## What is being asked
Say the data back exactly as it is written below.

## Records
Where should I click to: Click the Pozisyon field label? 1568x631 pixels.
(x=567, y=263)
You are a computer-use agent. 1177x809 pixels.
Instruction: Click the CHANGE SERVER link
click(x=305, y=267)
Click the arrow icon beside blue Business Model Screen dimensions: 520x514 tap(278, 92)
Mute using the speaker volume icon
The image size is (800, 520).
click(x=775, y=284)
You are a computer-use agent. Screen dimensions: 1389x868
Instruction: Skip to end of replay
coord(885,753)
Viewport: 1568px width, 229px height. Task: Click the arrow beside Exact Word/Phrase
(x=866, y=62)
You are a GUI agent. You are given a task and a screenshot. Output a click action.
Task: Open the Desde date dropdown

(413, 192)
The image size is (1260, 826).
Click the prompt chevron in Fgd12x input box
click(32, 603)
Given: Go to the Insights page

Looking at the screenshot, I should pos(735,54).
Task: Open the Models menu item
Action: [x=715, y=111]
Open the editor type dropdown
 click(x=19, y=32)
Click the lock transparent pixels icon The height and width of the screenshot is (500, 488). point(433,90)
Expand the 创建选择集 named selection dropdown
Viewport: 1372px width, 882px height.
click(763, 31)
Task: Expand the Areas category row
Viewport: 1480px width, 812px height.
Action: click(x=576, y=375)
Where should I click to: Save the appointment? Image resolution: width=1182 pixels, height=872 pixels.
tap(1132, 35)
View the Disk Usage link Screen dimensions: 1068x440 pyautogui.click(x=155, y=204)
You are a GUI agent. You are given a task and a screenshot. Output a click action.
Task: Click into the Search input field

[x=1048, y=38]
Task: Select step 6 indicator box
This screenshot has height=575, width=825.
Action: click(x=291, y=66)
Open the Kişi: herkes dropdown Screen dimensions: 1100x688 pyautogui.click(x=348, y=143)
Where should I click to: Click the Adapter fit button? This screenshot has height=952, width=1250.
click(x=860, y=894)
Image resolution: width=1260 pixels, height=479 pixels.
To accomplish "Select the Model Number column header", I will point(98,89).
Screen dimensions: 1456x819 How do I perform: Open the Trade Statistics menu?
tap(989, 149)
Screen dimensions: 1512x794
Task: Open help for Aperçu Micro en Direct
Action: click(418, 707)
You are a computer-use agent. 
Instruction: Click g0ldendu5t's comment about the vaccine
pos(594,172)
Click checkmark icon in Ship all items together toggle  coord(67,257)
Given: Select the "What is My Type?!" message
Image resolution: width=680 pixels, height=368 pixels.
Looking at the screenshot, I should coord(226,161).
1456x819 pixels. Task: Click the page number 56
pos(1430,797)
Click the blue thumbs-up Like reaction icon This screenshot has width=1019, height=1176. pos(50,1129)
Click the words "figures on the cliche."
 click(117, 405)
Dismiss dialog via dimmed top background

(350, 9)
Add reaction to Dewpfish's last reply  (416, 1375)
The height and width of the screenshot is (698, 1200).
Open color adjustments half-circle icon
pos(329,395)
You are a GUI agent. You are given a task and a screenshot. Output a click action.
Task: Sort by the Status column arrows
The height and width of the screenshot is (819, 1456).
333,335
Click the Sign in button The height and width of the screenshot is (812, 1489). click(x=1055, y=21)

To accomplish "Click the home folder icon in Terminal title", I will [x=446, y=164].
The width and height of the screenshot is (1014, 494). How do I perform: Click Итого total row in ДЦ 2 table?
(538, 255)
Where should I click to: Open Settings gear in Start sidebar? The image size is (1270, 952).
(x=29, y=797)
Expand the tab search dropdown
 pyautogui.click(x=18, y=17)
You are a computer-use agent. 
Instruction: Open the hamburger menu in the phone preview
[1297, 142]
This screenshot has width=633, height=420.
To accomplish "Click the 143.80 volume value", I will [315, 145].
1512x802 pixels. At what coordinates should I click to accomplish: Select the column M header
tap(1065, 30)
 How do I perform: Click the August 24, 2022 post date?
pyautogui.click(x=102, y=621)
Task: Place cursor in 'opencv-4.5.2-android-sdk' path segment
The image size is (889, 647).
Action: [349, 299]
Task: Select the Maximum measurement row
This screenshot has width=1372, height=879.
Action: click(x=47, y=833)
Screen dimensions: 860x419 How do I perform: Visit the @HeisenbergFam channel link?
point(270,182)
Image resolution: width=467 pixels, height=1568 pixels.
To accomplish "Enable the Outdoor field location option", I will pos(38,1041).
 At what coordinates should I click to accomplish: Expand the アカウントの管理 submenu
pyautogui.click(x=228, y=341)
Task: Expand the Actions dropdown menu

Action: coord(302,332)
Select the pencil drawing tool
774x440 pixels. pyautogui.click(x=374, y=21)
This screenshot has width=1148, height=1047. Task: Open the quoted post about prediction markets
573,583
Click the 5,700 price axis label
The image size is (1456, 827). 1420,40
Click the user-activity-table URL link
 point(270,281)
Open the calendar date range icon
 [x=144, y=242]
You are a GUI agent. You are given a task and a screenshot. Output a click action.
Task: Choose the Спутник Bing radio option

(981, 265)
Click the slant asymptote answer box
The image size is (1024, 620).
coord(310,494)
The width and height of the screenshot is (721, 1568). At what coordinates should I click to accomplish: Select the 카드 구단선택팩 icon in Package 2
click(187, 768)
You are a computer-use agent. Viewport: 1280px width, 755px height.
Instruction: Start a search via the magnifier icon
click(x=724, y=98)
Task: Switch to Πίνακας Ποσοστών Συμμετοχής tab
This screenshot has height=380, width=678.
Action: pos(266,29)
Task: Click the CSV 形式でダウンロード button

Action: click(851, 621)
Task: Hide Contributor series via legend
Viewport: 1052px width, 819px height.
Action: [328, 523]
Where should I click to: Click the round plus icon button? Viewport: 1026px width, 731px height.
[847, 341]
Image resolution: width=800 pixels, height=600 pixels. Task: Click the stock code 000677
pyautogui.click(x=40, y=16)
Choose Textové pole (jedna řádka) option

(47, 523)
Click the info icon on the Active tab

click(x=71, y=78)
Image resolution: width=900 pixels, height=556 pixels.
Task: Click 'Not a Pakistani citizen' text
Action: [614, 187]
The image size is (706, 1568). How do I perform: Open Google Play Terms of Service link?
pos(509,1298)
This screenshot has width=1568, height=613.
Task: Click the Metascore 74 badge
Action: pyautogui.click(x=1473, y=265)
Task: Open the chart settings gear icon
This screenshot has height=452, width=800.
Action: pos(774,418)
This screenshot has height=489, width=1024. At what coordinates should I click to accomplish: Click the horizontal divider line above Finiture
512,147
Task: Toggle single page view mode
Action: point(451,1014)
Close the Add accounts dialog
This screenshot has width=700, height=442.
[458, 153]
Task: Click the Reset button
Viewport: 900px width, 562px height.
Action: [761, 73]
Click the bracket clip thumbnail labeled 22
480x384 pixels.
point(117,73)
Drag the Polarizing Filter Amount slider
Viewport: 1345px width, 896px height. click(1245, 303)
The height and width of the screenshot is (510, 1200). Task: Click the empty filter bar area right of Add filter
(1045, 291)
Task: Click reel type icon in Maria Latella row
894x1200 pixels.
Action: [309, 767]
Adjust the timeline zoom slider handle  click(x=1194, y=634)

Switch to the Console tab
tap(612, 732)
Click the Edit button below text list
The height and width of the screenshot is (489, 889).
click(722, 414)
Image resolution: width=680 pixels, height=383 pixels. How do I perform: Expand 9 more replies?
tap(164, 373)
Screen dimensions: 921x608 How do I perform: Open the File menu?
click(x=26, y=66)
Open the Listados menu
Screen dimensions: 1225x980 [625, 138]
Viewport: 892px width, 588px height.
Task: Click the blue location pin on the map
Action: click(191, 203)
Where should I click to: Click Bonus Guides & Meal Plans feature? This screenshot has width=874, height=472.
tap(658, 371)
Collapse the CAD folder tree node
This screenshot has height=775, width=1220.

## Response below
Where should I click to: Click the Pozisyon field label? 1568x631 pixels.
(x=567, y=263)
You are a computer-use agent. 1177x809 pixels.
Instruction: Click the CHANGE SERVER link
click(x=305, y=267)
Click the arrow icon beside blue Business Model Screen dimensions: 520x514 tap(278, 92)
Mute using the speaker volume icon
The image size is (800, 520).
click(x=775, y=284)
You are a computer-use agent. Screen dimensions: 1389x868
Instruction: Skip to end of replay
coord(885,753)
Viewport: 1568px width, 229px height. Task: Click the arrow beside Exact Word/Phrase
(x=866, y=62)
You are a GUI agent. You are given a task and a screenshot. Output a click action.
Task: Open the Desde date dropdown

(413, 192)
The image size is (1260, 826).
Click the prompt chevron in Fgd12x input box
click(32, 603)
Given: Go to the Insights page

Looking at the screenshot, I should pos(735,54).
Task: Open the Models menu item
Action: [x=715, y=111]
Open the editor type dropdown
 click(x=19, y=32)
Click the lock transparent pixels icon The height and width of the screenshot is (500, 488). point(433,90)
Expand the 创建选择集 named selection dropdown
Viewport: 1372px width, 882px height.
click(763, 31)
Task: Expand the Areas category row
Viewport: 1480px width, 812px height.
Action: click(x=576, y=375)
Where should I click to: Save the appointment? Image resolution: width=1182 pixels, height=872 pixels.
tap(1132, 35)
View the Disk Usage link Screen dimensions: 1068x440 pyautogui.click(x=155, y=204)
You are a GUI agent. You are given a task and a screenshot. Output a click action.
Task: Click into the Search input field

[x=1048, y=38]
Task: Select step 6 indicator box
This screenshot has height=575, width=825.
Action: click(x=291, y=66)
Open the Kişi: herkes dropdown Screen dimensions: 1100x688 pyautogui.click(x=348, y=143)
Where should I click to: Click the Adapter fit button? This screenshot has height=952, width=1250.
click(x=860, y=894)
Image resolution: width=1260 pixels, height=479 pixels.
To accomplish "Select the Model Number column header", I will point(98,89).
Screen dimensions: 1456x819 How do I perform: Open the Trade Statistics menu?
tap(989, 149)
Screen dimensions: 1512x794
Task: Open help for Aperçu Micro en Direct
Action: click(418, 707)
You are a computer-use agent. 
Instruction: Click g0ldendu5t's comment about the vaccine
pos(594,172)
Click checkmark icon in Ship all items together toggle  coord(67,257)
Given: Select the "What is My Type?!" message
Image resolution: width=680 pixels, height=368 pixels.
Looking at the screenshot, I should coord(226,161).
1456x819 pixels. Task: Click the page number 56
pos(1430,797)
Click the blue thumbs-up Like reaction icon This screenshot has width=1019, height=1176. pos(50,1129)
Click the words "figures on the cliche."
 click(117, 405)
Dismiss dialog via dimmed top background

(350, 9)
Add reaction to Dewpfish's last reply  (416, 1375)
The height and width of the screenshot is (698, 1200).
Open color adjustments half-circle icon
pos(329,395)
You are a GUI agent. You are given a task and a screenshot. Output a click action.
Task: Sort by the Status column arrows
The height and width of the screenshot is (819, 1456).
333,335
Click the Sign in button The height and width of the screenshot is (812, 1489). click(x=1055, y=21)

To accomplish "Click the home folder icon in Terminal title", I will [x=446, y=164].
The width and height of the screenshot is (1014, 494). How do I perform: Click Итого total row in ДЦ 2 table?
(538, 255)
Where should I click to: Open Settings gear in Start sidebar? The image size is (1270, 952).
(x=29, y=797)
Expand the tab search dropdown
 pyautogui.click(x=18, y=17)
You are a computer-use agent. 
Instruction: Open the hamburger menu in the phone preview
[1297, 142]
This screenshot has width=633, height=420.
To accomplish "Click the 143.80 volume value", I will [315, 145].
1512x802 pixels. At what coordinates should I click to accomplish: Select the column M header
tap(1065, 30)
 How do I perform: Click the August 24, 2022 post date?
pyautogui.click(x=102, y=621)
Task: Place cursor in 'opencv-4.5.2-android-sdk' path segment
The image size is (889, 647).
Action: [349, 299]
Task: Select the Maximum measurement row
This screenshot has width=1372, height=879.
Action: click(x=47, y=833)
Screen dimensions: 860x419 How do I perform: Visit the @HeisenbergFam channel link?
point(270,182)
Image resolution: width=467 pixels, height=1568 pixels.
To accomplish "Enable the Outdoor field location option", I will pos(38,1041).
 At what coordinates should I click to accomplish: Expand the アカウントの管理 submenu
pyautogui.click(x=228, y=341)
Task: Expand the Actions dropdown menu

Action: coord(302,332)
Select the pencil drawing tool
774x440 pixels. pyautogui.click(x=374, y=21)
This screenshot has width=1148, height=1047. Task: Open the quoted post about prediction markets
573,583
Click the 5,700 price axis label
The image size is (1456, 827). 1420,40
Click the user-activity-table URL link
 point(270,281)
Open the calendar date range icon
 [x=144, y=242]
You are a GUI agent. You are given a task and a screenshot. Output a click action.
Task: Choose the Спутник Bing radio option

(981, 265)
Click the slant asymptote answer box
The image size is (1024, 620).
coord(310,494)
The width and height of the screenshot is (721, 1568). At what coordinates should I click to accomplish: Select the 카드 구단선택팩 icon in Package 2
click(187, 768)
You are a computer-use agent. Viewport: 1280px width, 755px height.
Instruction: Start a search via the magnifier icon
click(x=724, y=98)
Task: Switch to Πίνακας Ποσοστών Συμμετοχής tab
This screenshot has height=380, width=678.
Action: pos(266,29)
Task: Click the CSV 形式でダウンロード button

Action: click(851, 621)
Task: Hide Contributor series via legend
Viewport: 1052px width, 819px height.
Action: [328, 523]
Where should I click to: Click the round plus icon button? Viewport: 1026px width, 731px height.
[847, 341]
Image resolution: width=800 pixels, height=600 pixels. Task: Click the stock code 000677
pyautogui.click(x=40, y=16)
Choose Textové pole (jedna řádka) option

(47, 523)
Click the info icon on the Active tab

click(x=71, y=78)
Image resolution: width=900 pixels, height=556 pixels.
Task: Click 'Not a Pakistani citizen' text
Action: [614, 187]
The image size is (706, 1568). How do I perform: Open Google Play Terms of Service link?
pos(509,1298)
This screenshot has width=1568, height=613.
Task: Click the Metascore 74 badge
Action: pyautogui.click(x=1473, y=265)
Task: Open the chart settings gear icon
This screenshot has height=452, width=800.
Action: pos(774,418)
This screenshot has height=489, width=1024. At what coordinates should I click to accomplish: Click the horizontal divider line above Finiture
512,147
Task: Toggle single page view mode
Action: point(451,1014)
Close the Add accounts dialog
This screenshot has width=700, height=442.
[458, 153]
Task: Click the Reset button
Viewport: 900px width, 562px height.
Action: [761, 73]
Click the bracket clip thumbnail labeled 22
480x384 pixels.
point(117,73)
Drag the Polarizing Filter Amount slider
Viewport: 1345px width, 896px height. click(1245, 303)
The height and width of the screenshot is (510, 1200). Task: Click the empty filter bar area right of Add filter
(1045, 291)
Task: Click reel type icon in Maria Latella row
894x1200 pixels.
Action: [309, 767]
Adjust the timeline zoom slider handle  click(x=1194, y=634)

Switch to the Console tab
tap(612, 732)
Click the Edit button below text list
The height and width of the screenshot is (489, 889).
click(722, 414)
Image resolution: width=680 pixels, height=383 pixels. How do I perform: Expand 9 more replies?
tap(164, 373)
Screen dimensions: 921x608 How do I perform: Open the File menu?
click(x=26, y=66)
Open the Listados menu
Screen dimensions: 1225x980 [625, 138]
Viewport: 892px width, 588px height.
Task: Click the blue location pin on the map
Action: click(191, 203)
Where should I click to: Click Bonus Guides & Meal Plans feature? This screenshot has width=874, height=472.
tap(658, 371)
Collapse the CAD folder tree node
This screenshot has height=775, width=1220.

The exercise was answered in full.